▸ Set problem A:
In the article on Indonesia's second-quarter 2025 economic growth, what was the cumulative growth rate for the first half of 2025?

▸ Supplied passage:
-.-.-

Indonesia’s Economy Grows 5.12 Percent in Q2 of 2025, Exceeding Market Expectations

Jakarta – Indonesia’s economic growth in the second quarter of 2025 was recorded at above 5 percent, namely 5.12 percent year-on-year (yoy). This figure is higher than the first quarter of 2025, which was 4.87 percent, and the second quarter of 2024, which was 5.05 percent.

Permata Bank Chief Economist Josua Pardede said that Indonesia’s economic growth had accelerated significantly and exceeded market expectations.

“Indonesia’s economic growth accelerated significantly in the second quarter of 2025, exceeding market expectations,” Josua said when contacted by Infobanknews on Tuesday, August 5, 2025.

Josua stated that Indonesia’s Gross Domestic Product (GDP) grew by 5.12 percent yoy, far above the consensus projection of growth below 5 percent. This figure also shows an improvement compared to the 4.87 percent growth in the first quarter of 2025.

“However, cumulatively, economic growth in the first half of 2025 was recorded at 4.99 percent yoy, or slightly below the psychological threshold of 5 percent,” he said.

From the expenditure side, the acceleration in GDP growth in the second quarter of 2025 was supported by an increase in household consumption and a sharp surge in Gross Fixed Capital Formation (GFCF).

Household consumption recorded growth of 4.97 percent yoy, slightly higher than 4.95 percent yoy in the previous quarter, in line with increased mobility and spending during the national holiday period, including Eid al-Fitr.

Meanwhile, PMTB grew rapidly from 2.12 percent yoy to 6.99 percent yoy, driven by higher government capital spending and increased imports of capital goods.

Overall, the contribution of household consumption and PMTB to growth reached 4.70 percentage points (ppt), a significant increase compared to the 3.29 ppt contribution in the first quarter of 2025.

“On the other hand, the contribution of net exports declined from 0.71 ppt to just 0.22 ppt amid rising global trade tensions,” he added.

-.-.-

▸ Data section:
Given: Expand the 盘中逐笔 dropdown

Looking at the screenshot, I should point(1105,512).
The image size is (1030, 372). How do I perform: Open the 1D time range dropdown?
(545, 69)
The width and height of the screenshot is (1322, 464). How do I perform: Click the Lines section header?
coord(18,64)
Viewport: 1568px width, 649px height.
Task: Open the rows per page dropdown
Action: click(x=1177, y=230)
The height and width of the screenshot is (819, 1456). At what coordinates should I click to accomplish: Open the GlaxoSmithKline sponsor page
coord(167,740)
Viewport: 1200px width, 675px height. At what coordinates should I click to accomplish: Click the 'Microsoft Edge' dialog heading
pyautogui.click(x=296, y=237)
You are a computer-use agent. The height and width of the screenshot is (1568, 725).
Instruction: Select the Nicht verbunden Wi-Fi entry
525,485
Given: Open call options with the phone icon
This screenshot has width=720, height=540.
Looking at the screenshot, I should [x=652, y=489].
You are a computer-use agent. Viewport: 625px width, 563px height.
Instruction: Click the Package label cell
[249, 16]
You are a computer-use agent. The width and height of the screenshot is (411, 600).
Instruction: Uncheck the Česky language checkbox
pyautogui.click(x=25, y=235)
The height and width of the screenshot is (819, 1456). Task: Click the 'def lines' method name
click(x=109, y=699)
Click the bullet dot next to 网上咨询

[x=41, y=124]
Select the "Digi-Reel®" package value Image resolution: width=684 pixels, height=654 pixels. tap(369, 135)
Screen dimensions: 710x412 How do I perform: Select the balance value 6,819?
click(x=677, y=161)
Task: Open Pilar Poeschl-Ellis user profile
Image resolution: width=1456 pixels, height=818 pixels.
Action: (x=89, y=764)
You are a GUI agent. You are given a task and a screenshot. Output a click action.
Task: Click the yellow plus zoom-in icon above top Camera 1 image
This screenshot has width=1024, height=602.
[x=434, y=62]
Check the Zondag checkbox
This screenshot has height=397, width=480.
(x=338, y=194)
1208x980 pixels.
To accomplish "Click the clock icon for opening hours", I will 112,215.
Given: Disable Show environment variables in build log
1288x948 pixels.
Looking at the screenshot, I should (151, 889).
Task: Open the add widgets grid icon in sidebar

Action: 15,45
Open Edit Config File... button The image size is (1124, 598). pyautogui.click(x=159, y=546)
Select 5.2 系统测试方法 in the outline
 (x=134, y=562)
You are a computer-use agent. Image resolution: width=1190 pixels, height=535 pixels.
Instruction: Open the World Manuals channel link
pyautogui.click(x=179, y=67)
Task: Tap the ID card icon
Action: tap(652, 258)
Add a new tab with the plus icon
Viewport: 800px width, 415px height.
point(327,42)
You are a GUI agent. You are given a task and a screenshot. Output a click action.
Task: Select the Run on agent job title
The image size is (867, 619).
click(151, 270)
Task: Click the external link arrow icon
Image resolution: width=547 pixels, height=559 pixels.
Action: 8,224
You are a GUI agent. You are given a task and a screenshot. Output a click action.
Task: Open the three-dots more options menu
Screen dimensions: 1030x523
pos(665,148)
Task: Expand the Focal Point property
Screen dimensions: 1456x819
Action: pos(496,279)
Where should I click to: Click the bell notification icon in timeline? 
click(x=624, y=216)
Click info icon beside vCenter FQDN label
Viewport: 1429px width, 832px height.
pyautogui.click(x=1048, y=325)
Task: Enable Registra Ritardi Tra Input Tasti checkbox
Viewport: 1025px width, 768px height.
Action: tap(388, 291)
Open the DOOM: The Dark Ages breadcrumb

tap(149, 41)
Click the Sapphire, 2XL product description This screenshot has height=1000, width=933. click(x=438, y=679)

-.-.-

▸ Set problem B:
Update the listing, starting at the line that contains "Task: Enable Registra" and ending at the last line of the listing. Replace "breadcrumb" with "navigation trail" and leave everything else unchanged.

▸ Correct response A:
4.99 percent year-on-year

▸ Correct response B:
Task: Enable Registra Ritardi Tra Input Tasti checkbox
Viewport: 1025px width, 768px height.
Action: tap(388, 291)
Open the DOOM: The Dark Ages navigation trail

tap(149, 41)
Click the Sapphire, 2XL product description This screenshot has height=1000, width=933. click(x=438, y=679)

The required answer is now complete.